IAP Approach & Schedule

  • Establish an effective long-term science-management partnership involving multiple agencies and stakeholders to continually assess climate change science and its implications for biophysical and social resources. Develop this science-management partnership comprised of key personnel from throughout the region, national forests, national parks, Forest Service research stations, and other organizations. (Spring/Summer 2015)
  • Conduct a vulnerability assessment of priority resources (species, ecosystems, ecosystem services) (Summer/Fall 2015) and develop associated adaptation strategies (Winter/Spring 2016) to help build resistance, enhance resilience, and facilitate ecological transitions for the Intermountain ecoregion.
    • The assessment and adaptation strategy will be peer reviewed and published, providing the scientific foundation for operationalizing climate change in planning, ecological restoration, and project management.
  • Educate and engage with partners, stakeholders, decision makers, planners, and resource specialists to:
    • Build an enduring partnership to facilitate application of climate-smart management.
    • Provide tools to incorporate and apply adaptation options through assessment, planning, project implementation, and monitoring.
  • Write a draft climate change vulnerability assessment that addresses the priority resource areas.
  • Convene workshops for the science-management partnership and other participants to identify the most significant vulnerabilities to climate change throughout the region, and develop specific adaptation strategies and tactics.
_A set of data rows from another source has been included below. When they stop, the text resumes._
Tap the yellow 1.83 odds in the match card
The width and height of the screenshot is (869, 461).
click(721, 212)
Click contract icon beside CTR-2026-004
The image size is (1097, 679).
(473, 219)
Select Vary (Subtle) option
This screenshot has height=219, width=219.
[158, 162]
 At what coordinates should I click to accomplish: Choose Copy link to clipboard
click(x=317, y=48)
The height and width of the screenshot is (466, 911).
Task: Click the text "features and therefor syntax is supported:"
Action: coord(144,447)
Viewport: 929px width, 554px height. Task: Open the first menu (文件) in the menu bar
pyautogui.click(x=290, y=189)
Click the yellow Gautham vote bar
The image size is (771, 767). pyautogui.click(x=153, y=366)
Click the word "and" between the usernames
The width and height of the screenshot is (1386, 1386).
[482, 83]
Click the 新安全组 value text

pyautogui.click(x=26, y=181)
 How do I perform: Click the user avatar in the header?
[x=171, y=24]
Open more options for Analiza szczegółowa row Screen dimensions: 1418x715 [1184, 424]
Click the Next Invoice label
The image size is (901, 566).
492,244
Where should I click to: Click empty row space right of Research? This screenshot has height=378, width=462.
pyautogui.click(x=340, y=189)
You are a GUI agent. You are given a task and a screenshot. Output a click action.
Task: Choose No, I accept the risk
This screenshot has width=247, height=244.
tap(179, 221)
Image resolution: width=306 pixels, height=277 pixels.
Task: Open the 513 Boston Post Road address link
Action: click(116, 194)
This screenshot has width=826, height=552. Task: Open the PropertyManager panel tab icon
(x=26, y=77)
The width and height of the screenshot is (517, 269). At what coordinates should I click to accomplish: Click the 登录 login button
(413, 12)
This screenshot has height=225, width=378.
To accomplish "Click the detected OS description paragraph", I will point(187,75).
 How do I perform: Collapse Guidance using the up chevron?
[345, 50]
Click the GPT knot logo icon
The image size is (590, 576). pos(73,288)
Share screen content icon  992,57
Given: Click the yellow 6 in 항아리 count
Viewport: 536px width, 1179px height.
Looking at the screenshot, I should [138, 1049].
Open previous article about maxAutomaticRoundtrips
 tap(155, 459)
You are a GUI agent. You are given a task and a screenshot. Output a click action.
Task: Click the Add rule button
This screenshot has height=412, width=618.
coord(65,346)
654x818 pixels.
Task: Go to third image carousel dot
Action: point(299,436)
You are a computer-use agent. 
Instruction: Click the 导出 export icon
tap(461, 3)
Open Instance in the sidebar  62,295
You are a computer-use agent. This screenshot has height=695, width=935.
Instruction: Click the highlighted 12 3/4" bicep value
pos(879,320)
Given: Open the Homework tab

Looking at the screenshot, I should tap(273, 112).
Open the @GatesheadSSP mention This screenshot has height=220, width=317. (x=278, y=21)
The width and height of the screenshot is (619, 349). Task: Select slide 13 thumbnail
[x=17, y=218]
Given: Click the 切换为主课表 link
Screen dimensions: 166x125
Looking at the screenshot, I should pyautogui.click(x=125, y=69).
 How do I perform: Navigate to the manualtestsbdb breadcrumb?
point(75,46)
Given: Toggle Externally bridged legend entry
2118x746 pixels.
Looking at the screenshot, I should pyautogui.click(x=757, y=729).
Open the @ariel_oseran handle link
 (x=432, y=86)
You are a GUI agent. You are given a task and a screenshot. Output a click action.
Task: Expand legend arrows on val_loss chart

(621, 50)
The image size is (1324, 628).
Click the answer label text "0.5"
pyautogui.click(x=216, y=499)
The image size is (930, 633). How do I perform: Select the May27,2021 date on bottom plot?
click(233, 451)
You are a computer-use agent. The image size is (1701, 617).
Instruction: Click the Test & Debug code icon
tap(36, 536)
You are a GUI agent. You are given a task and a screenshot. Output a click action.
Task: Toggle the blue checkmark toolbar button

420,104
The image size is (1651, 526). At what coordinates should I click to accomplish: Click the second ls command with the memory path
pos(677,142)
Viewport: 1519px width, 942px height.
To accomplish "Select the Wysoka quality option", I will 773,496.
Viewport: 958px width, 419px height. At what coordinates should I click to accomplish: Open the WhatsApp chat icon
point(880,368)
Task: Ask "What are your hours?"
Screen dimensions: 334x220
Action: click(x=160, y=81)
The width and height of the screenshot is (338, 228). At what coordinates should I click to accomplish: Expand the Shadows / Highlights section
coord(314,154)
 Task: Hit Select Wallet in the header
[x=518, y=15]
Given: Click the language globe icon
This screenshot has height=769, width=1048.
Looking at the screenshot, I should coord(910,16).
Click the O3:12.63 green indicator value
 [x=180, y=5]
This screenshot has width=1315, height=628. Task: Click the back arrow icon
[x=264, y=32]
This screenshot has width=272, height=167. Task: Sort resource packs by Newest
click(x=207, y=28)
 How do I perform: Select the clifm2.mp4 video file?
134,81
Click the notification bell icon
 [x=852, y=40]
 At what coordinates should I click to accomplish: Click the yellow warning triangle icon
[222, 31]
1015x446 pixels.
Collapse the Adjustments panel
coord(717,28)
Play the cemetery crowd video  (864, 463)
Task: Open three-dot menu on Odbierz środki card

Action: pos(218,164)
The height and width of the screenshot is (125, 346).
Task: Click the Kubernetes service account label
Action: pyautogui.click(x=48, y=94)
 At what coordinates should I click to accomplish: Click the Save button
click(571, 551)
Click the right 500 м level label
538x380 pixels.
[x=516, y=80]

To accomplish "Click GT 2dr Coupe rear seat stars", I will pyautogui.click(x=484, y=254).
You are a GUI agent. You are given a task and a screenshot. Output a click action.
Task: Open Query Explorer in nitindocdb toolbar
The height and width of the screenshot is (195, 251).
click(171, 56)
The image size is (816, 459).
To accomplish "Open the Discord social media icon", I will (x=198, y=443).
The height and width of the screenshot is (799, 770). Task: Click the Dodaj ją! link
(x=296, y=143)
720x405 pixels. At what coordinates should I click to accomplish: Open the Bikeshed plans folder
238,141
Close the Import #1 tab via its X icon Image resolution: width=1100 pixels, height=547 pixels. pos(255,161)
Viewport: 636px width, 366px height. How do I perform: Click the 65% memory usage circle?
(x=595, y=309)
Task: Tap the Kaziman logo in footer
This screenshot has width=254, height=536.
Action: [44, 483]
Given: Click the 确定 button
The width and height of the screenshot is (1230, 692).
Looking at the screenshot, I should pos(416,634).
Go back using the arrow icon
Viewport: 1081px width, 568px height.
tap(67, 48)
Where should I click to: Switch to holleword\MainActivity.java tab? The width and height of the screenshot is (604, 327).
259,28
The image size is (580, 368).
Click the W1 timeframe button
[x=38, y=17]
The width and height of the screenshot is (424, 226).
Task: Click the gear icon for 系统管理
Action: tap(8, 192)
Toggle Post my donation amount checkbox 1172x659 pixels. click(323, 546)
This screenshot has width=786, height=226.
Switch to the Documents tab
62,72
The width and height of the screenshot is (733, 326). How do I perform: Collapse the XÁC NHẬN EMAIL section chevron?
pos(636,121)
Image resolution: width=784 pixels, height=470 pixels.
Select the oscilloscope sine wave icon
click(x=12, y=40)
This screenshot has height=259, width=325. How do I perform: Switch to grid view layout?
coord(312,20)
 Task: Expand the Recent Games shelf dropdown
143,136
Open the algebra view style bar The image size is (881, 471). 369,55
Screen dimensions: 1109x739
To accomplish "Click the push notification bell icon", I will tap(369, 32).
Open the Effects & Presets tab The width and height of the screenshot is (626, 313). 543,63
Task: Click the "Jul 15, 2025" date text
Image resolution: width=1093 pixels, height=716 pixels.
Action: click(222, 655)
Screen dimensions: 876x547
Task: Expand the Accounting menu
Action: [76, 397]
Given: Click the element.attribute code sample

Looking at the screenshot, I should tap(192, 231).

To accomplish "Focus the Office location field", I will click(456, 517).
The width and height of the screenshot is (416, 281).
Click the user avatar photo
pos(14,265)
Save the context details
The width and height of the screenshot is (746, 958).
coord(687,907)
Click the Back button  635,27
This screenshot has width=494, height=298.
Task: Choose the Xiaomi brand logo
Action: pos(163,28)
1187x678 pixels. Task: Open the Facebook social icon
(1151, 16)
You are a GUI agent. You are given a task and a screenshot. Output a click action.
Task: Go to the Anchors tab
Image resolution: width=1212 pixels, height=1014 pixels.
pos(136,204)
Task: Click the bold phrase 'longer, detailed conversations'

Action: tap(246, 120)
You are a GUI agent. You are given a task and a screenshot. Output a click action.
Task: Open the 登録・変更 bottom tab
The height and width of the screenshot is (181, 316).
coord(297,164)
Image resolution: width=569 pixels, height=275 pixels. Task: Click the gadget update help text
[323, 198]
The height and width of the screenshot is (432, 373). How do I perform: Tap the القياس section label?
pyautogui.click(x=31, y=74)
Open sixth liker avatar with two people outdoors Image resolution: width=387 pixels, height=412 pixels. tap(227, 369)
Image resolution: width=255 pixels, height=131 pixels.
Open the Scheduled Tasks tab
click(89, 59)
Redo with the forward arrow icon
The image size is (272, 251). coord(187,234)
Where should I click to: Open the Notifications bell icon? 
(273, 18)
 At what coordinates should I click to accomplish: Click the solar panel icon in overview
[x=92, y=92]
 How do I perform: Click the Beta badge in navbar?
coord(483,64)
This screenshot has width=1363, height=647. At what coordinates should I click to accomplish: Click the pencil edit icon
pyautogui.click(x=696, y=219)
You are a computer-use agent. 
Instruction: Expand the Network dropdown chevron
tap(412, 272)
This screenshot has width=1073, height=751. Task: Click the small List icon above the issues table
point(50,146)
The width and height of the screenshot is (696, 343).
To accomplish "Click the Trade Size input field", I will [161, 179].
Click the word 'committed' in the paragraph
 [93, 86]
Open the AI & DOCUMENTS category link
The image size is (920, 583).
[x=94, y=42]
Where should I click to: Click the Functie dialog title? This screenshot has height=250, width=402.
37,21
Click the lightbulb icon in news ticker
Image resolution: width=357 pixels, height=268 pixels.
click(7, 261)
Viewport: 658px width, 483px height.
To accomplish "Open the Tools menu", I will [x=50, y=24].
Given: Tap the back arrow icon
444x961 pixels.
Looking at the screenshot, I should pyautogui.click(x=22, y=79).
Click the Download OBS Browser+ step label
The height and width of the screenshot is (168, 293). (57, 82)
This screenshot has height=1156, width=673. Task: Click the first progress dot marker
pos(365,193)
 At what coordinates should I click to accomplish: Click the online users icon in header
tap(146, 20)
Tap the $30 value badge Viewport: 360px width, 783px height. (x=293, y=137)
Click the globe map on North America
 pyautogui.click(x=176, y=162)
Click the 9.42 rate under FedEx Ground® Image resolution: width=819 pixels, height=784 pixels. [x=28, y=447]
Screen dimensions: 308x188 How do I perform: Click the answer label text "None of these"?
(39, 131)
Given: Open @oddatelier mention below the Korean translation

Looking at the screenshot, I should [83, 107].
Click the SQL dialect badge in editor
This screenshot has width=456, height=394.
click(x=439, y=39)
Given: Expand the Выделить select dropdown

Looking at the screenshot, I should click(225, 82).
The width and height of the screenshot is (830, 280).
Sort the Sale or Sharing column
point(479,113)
Conduct workshops for each subregion with scientists, land managers, conservation practitioners, and other stakeholders to review the vulnerability assessment. (Spring 2016)
    • Downscale information from the region-wide assessment to identify the most significant vulnerabilities to climate change for priority resources in each subregion.
    • Identify adaptation strategies and tactics to reduce resource vulnerabilities. Adaptation strategies and tactics will be linked to corresponding management operation levels at different spatial and temporal scales.
    • 2-Day Workshop dates in May/June 2016
  • Develop guidance for the implementation of adaptation strategies and tactics at various management operation levels (project design, resource program, and forest planning).
  • The partnership builds on the success of three similar climate change partnerships - in the Olympic Peninsula, the North Cascades, Washington (North Cascadia Adaptation Partnership), and the Blue Mountains of Oregon (Blue Mountains Adaptation Partnership). These efforts provide a foundation for climate change adaptation work on national forests and adjacent lands.
  • Compile all information in a report, conduct peer review, and publish the report.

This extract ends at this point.